**Work item:**
Everything from the line containing "The image size" through the last line of the entries needs to be repeated exactly. Pictures must be left out.

**Entries provided:**
---------------

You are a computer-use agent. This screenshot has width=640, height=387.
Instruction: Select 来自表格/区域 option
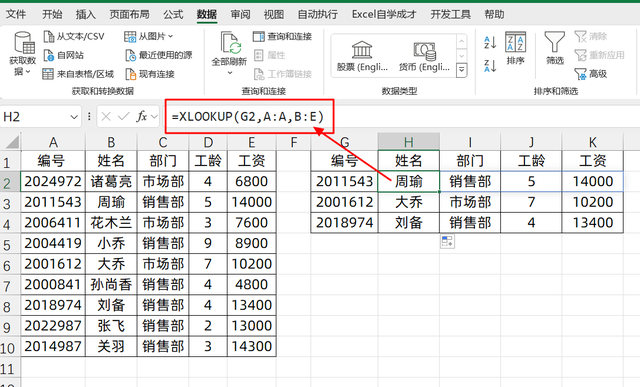click(x=78, y=74)
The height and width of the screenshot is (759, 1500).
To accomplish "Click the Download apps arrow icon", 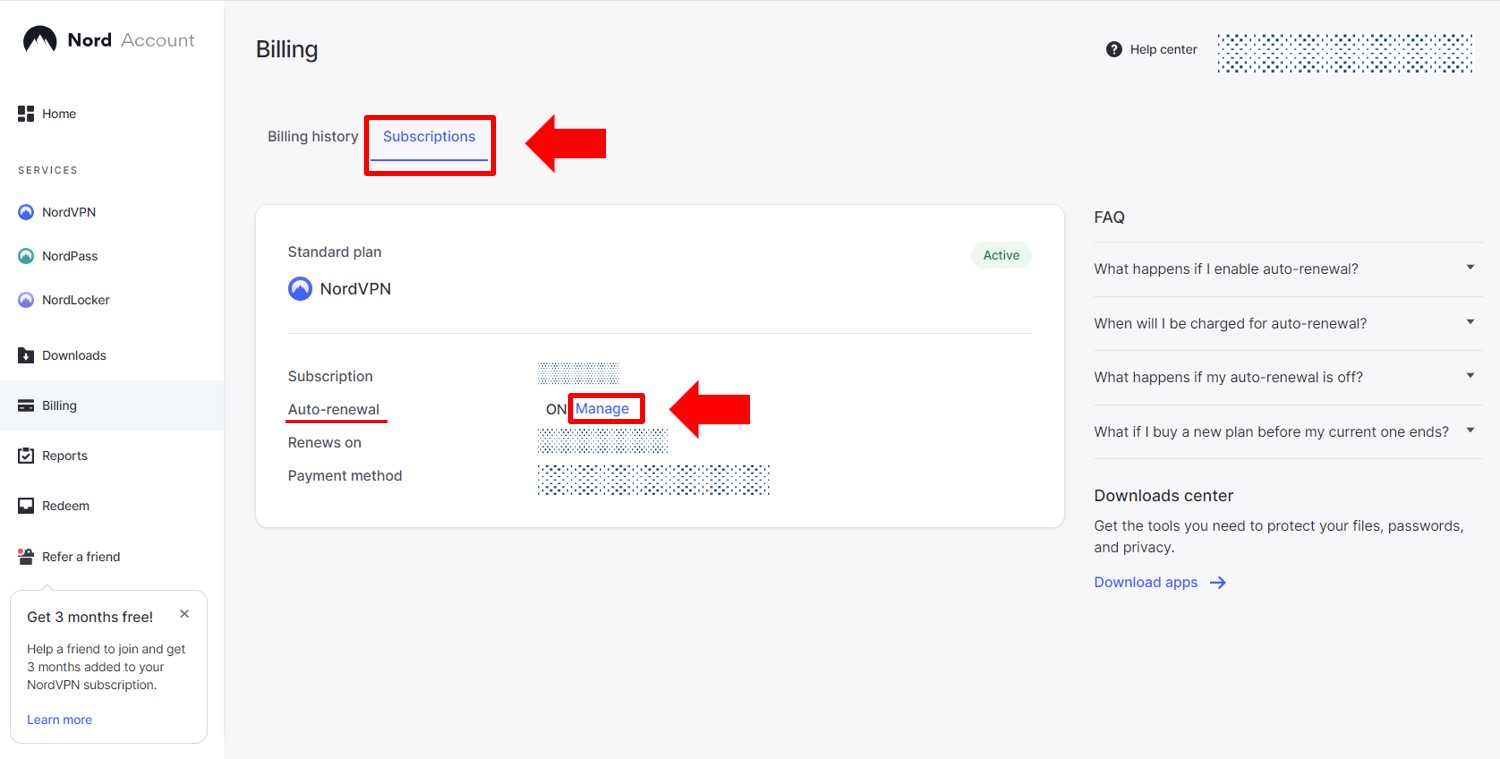I will click(1217, 582).
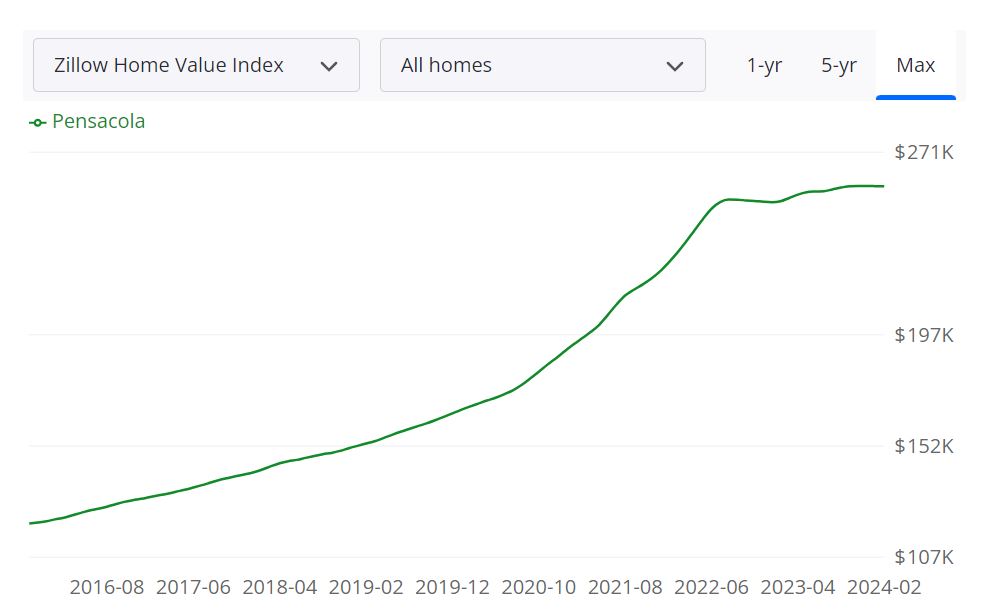
Task: Click the chevron arrow beside All homes
Action: coord(675,66)
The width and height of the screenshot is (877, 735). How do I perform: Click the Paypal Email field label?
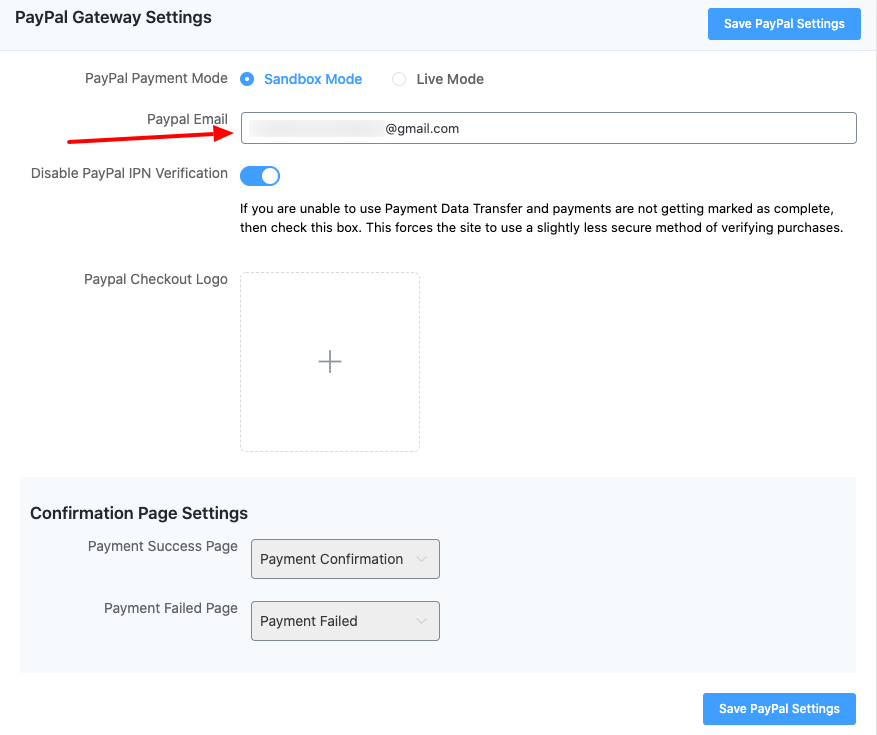[x=187, y=119]
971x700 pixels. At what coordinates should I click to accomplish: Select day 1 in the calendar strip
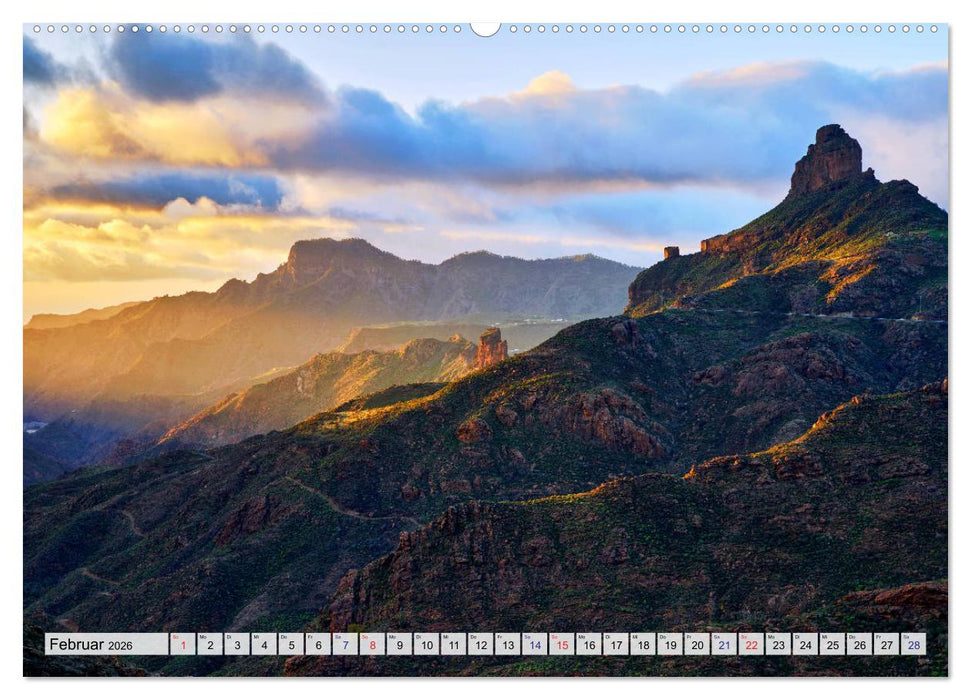point(182,644)
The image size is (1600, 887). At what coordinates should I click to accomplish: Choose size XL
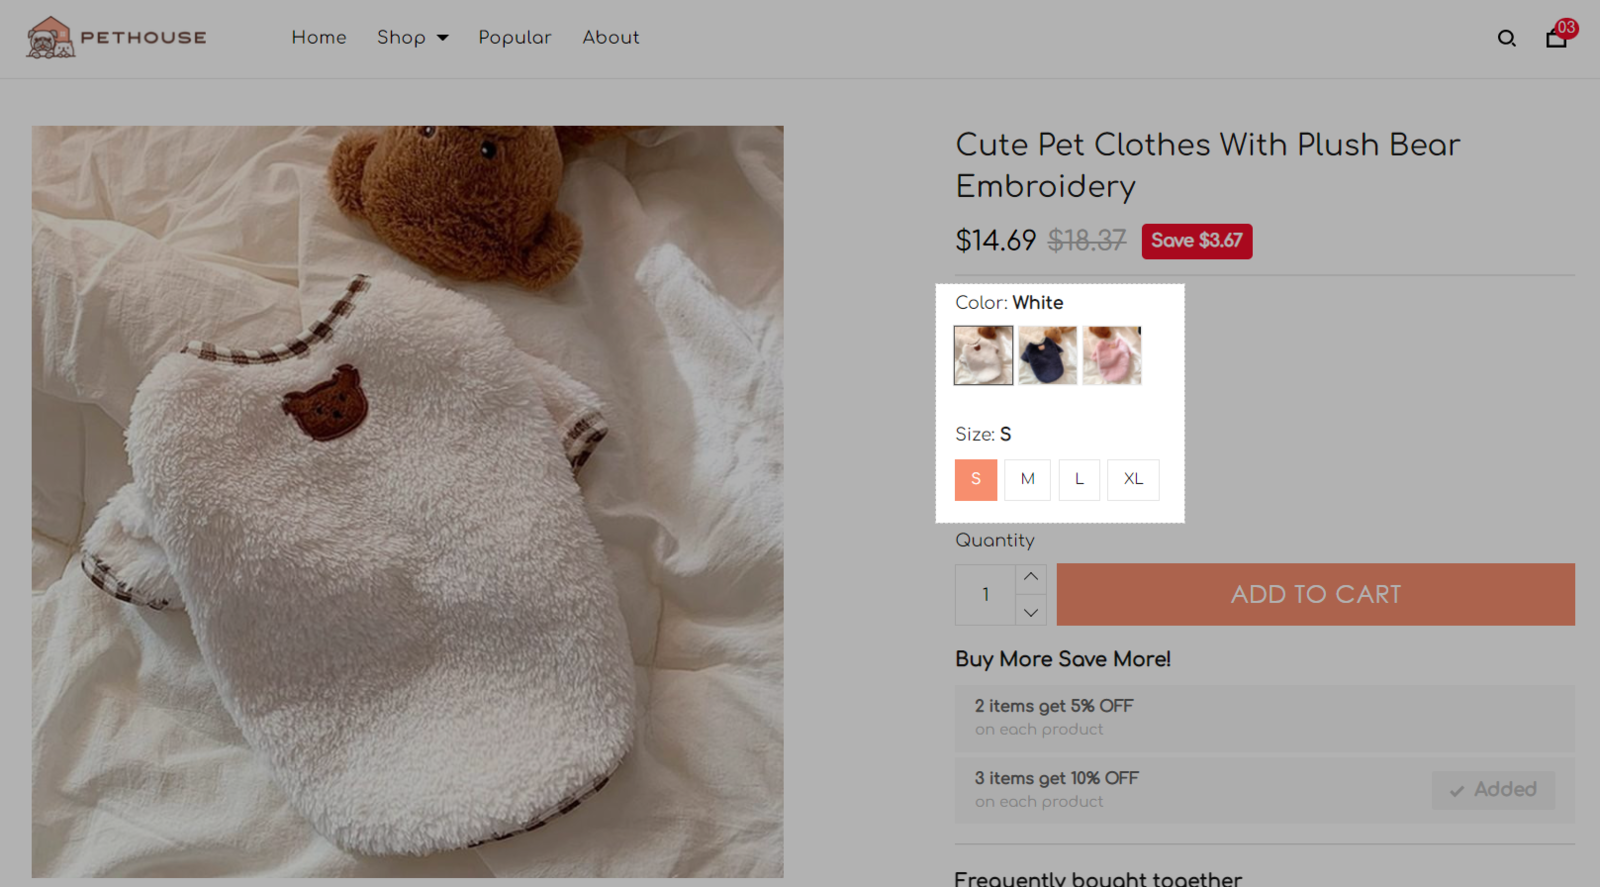click(1133, 479)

---------------

**Written answer:**
The image size is (1600, 887). At what coordinates should I click to accomplish: Choose size XL
click(1133, 479)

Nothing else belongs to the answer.